Stored items:
- - - -

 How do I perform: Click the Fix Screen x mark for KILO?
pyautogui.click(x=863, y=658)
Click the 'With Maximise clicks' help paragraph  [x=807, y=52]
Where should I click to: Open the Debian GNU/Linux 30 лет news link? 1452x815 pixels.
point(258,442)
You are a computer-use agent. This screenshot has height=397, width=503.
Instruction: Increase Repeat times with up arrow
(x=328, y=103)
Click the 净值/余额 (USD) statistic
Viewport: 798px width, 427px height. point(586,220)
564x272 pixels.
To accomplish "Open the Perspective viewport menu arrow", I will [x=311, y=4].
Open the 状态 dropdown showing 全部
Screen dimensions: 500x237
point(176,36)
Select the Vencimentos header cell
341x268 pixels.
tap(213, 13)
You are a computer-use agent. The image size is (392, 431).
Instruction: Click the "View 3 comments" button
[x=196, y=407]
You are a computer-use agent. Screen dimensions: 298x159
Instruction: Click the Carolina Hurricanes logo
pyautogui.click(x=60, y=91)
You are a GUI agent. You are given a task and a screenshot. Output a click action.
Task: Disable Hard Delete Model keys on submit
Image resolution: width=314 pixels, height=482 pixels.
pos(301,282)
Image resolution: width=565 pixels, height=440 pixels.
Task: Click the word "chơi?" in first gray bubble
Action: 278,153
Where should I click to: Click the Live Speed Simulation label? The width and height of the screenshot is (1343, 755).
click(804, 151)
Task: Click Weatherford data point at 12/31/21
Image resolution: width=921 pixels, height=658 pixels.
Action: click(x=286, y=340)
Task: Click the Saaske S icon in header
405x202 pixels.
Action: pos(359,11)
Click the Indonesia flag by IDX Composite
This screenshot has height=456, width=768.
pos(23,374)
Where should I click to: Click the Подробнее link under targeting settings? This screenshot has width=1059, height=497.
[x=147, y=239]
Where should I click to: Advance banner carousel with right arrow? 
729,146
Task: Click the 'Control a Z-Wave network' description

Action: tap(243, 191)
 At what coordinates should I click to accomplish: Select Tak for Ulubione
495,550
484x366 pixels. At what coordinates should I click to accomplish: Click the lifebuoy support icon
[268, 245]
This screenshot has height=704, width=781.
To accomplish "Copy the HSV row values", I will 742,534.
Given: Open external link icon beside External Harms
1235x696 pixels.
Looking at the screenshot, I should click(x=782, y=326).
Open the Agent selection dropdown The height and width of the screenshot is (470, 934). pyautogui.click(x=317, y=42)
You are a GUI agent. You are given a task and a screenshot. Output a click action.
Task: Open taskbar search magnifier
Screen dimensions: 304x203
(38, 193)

- - - -

** WHAT YOU HAVE TO DO **
Using the entries shown above, reproduce verbatim the lines from the line bearing "564x272 pixels." to the line bearing "You are a computer-use agent. The", inclusive.

** FINISHED EXERCISE **
564x272 pixels.
To accomplish "Open the Perspective viewport menu arrow", I will [x=311, y=4].
Open the 状态 dropdown showing 全部
Screen dimensions: 500x237
point(176,36)
Select the Vencimentos header cell
341x268 pixels.
tap(213, 13)
You are a computer-use agent. The image size is (392, 431).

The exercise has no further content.